所给文章
Spark SQL 执行阶段

本文是从生成PhysicalPlan之后开始说起。

//QueryExecution
lazy val executedPlan: SparkPlan = prepareForExecution(sparkPlan)

lazy val toRdd: RDD[InternalRow] = executedPlan.execute()

主要针对以上两条语句。首先executedPlan是对已生成的PhysicalPlan做一些处理，主要是插入shuffle操作和internal row的格式转换。

  //QueryExecution
  protected def prepareForExecution(plan: SparkPlan): SparkPlan = {
	preparations.foldLeft(plan) { case (sp, rule) => rule.apply(sp) }
  }

  protected def preparations: Seq[Rule[SparkPlan]] = Seq(
	python.ExtractPythonUDFs,
	PlanSubqueries(sparkSession),
	EnsureRequirements(sparkSession.sessionState.conf),
	CollapseCodegenStages(sparkSession.sessionState.conf),
	ReuseExchange(sparkSession.sessionState.conf),
	ReuseSubquery(sparkSession.sessionState.conf))

Preparations规则

和Python相关的不介绍。

PlanSubqueries

case class PlanSubqueries(sparkSession: SparkSession) extends Rule[SparkPlan] {
  def apply(plan: SparkPlan): SparkPlan = {
	plan.transformAllExpressions {
	  case subquery: expressions.ScalarSubquery =>
		val executedPlan = new QueryExecution(sparkSession, subquery.plan).executedPlan
		ScalarSubquery(
		  SubqueryExec(s"subquery${subquery.exprId.id}", executedPlan),
		  subquery.exprId)
	  case expressions.PredicateSubquery(query, Seq(e: Expression), _, exprId) =>
		val executedPlan = new QueryExecution(sparkSession, query).executedPlan
		InSubquery(e, SubqueryExec(s"subquery${exprId.id}", executedPlan), exprId)
	}
  }
}

将ScalarSubquery生成SparkPlan，其实回顾上一篇Spark SQL Physical Plan，并没有对ScalarSubquery做处理。原因何在？实际上如果解析的是SQL语句，是不会产生这个节点的，只有在人为产生LogicalPlan的时候才可能会出现。所以Subquery之前是一直没有被转化的，这里就进行转化，其对应的SparkPlan节点是ScalarSubquery（execution），和之前的ScalarSubquery（expressions）是不同的，二者属于不同的包，只是同名。

所给材料
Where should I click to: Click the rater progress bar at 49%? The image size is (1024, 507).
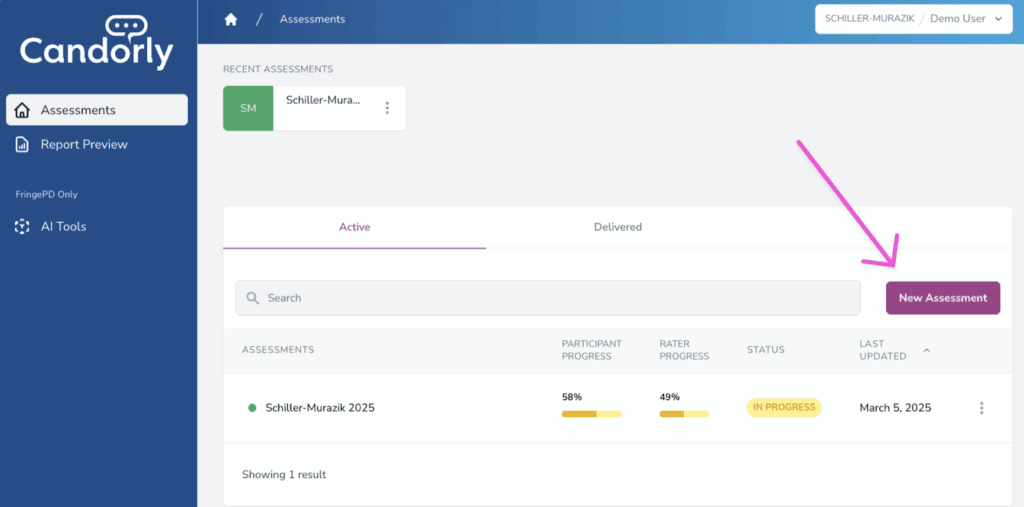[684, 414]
--
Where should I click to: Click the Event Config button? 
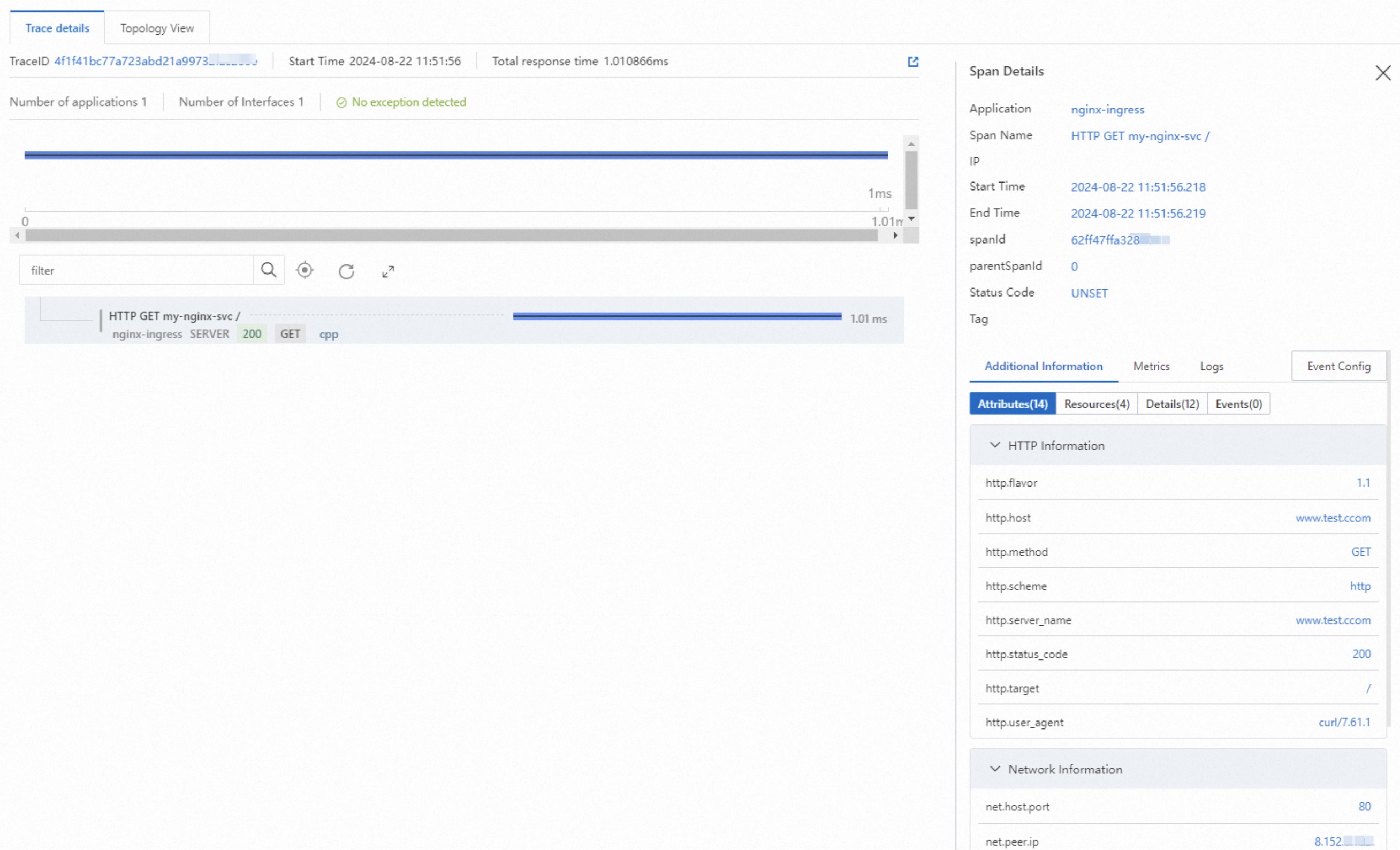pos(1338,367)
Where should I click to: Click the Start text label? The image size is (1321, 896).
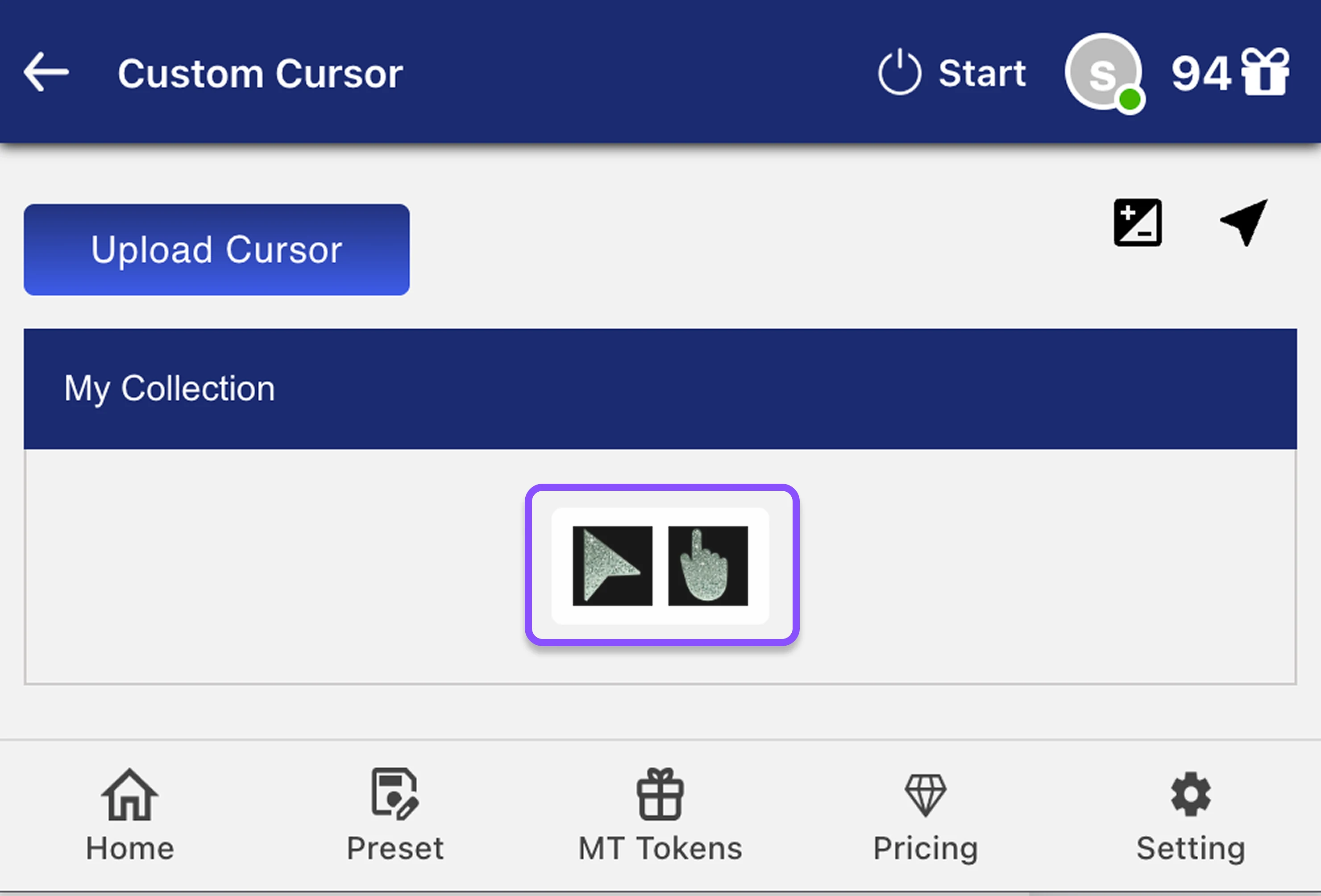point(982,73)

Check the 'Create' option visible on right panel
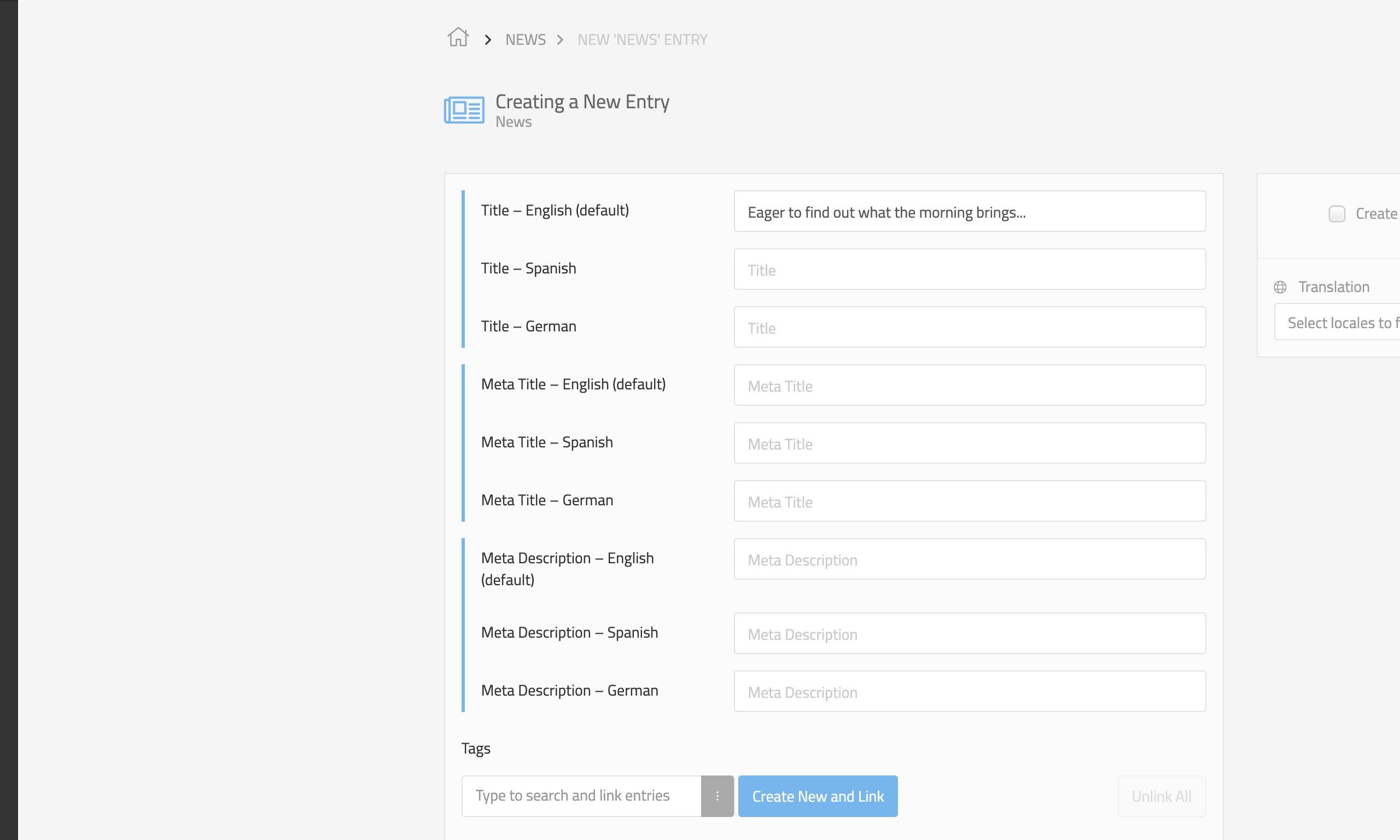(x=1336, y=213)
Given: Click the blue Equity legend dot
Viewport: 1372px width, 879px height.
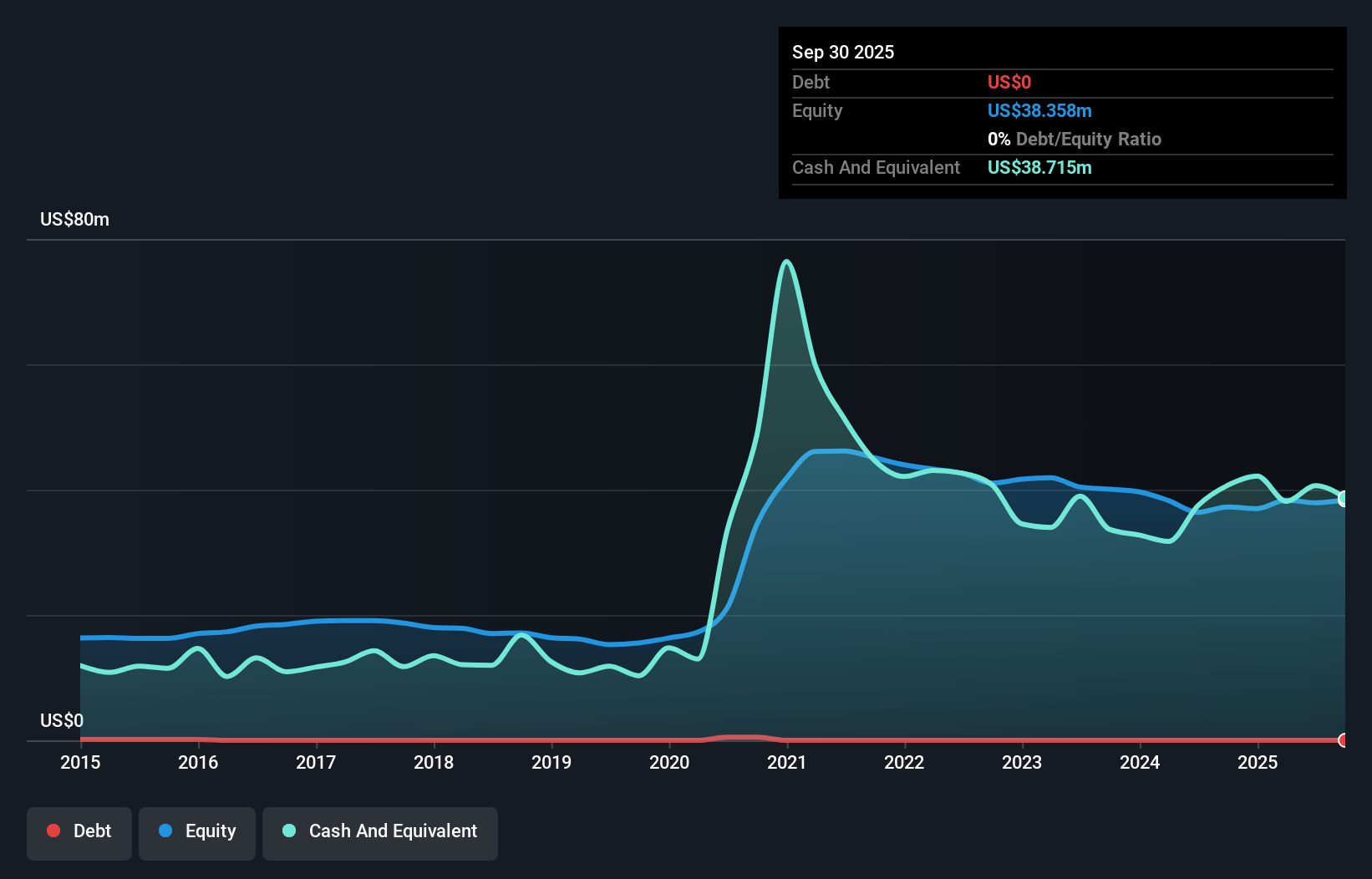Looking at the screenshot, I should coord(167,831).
==
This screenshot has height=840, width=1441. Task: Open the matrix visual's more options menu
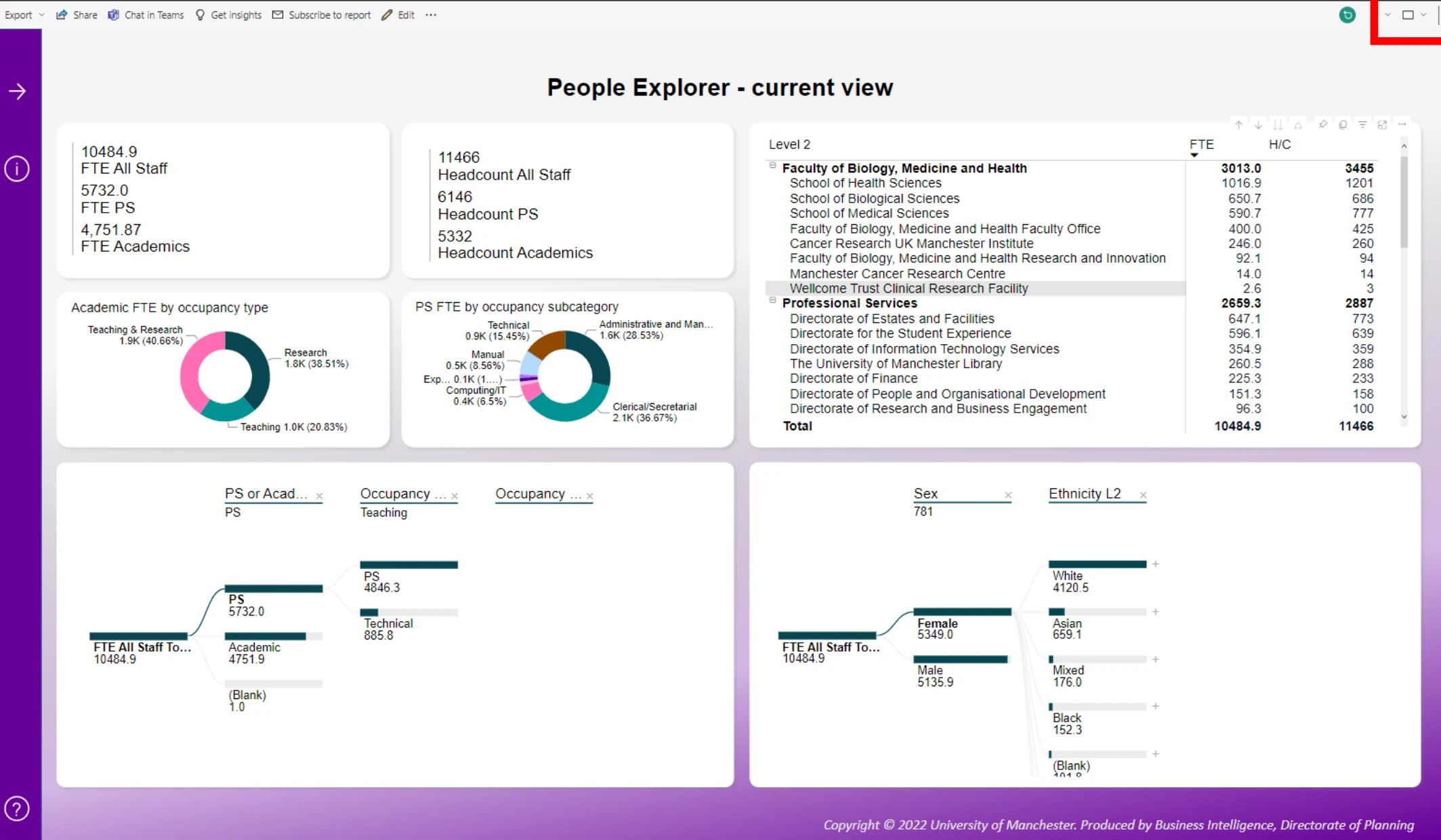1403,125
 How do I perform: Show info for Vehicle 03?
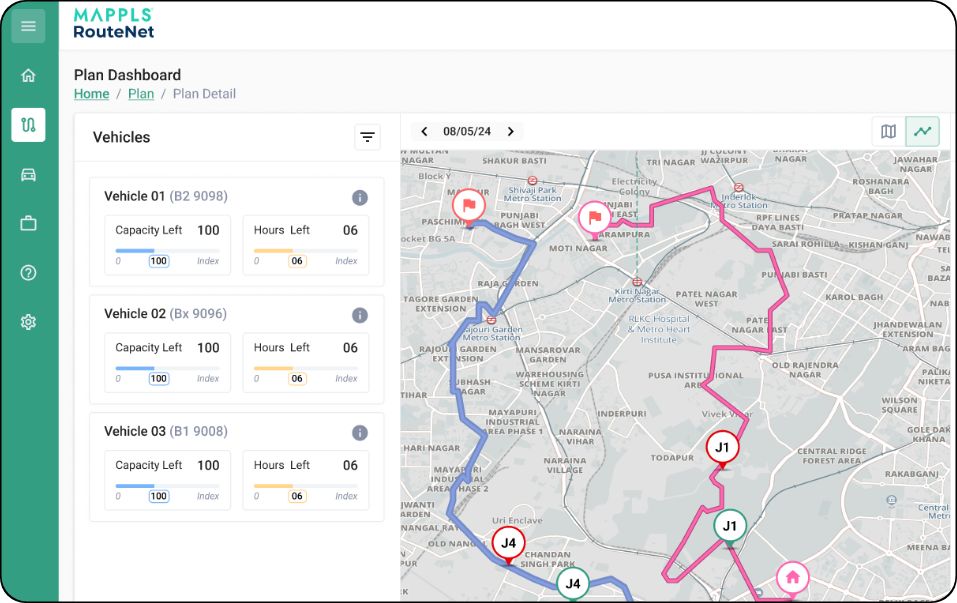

练习要求
请接着这篇讲 Spark SQL 执行阶段的文章的最后一句往下续写。

练习解答
将PredicateSubquery生成SparkPlan。何谓PredicateSubquery？该种子查询会检查其子查询结果中是否存在某个值，现在只允许将谓词表达式放在Filter Plan中（WHERE或HAVING块中）。实际上该查询和ScalarSubquery一样，如果直接解析SQL语句，是不会出现这个类的。其实Subquery类的子类中只有这两类是SQL语句不会生成的，其他两个是Exist和ListQuery（即IN包含的块）。该规则最后生成InSubquery，该类就是检查查询中的记录包不包含谓词表达式的结果，所以该节点的结果有true、false、null三种。

EnsureRequirements

//EnsureRequirements
def apply(plan: SparkPlan): SparkPlan = plan.transformUp {
	case operator @ ShuffleExchange(partitioning, child, _) =>
	  child.children match {
		case ShuffleExchange(childPartitioning, baseChild, _)::Nil =>
		  if (childPartitioning.guarantees(partitioning)) child else operator
		case _ => operator
	  }
	case operator: SparkPlan => ensureDistributionAndOrdering(operator)
}

将ShuffleExchange类型的节点做处理，这个类只会出现在repartition的时候，所以如果该节点的子节点已经可以保证partition，那么就用子节点代替该节点。

 //EnsureRequirements
 private def ensureDistributionAndOrdering(operator: SparkPlan): SparkPlan = {
 	val requiredChildDistributions: Seq[Distribution] = operator.requiredChildDistribution
 	val requiredChildOrderings: Seq[Seq[SortOrder]] = operator.requiredChildOrdering
 	assert(requiredChildDistributions.length == operator.children.length)
 	assert(requiredChildOrderings.length == operator.children.length)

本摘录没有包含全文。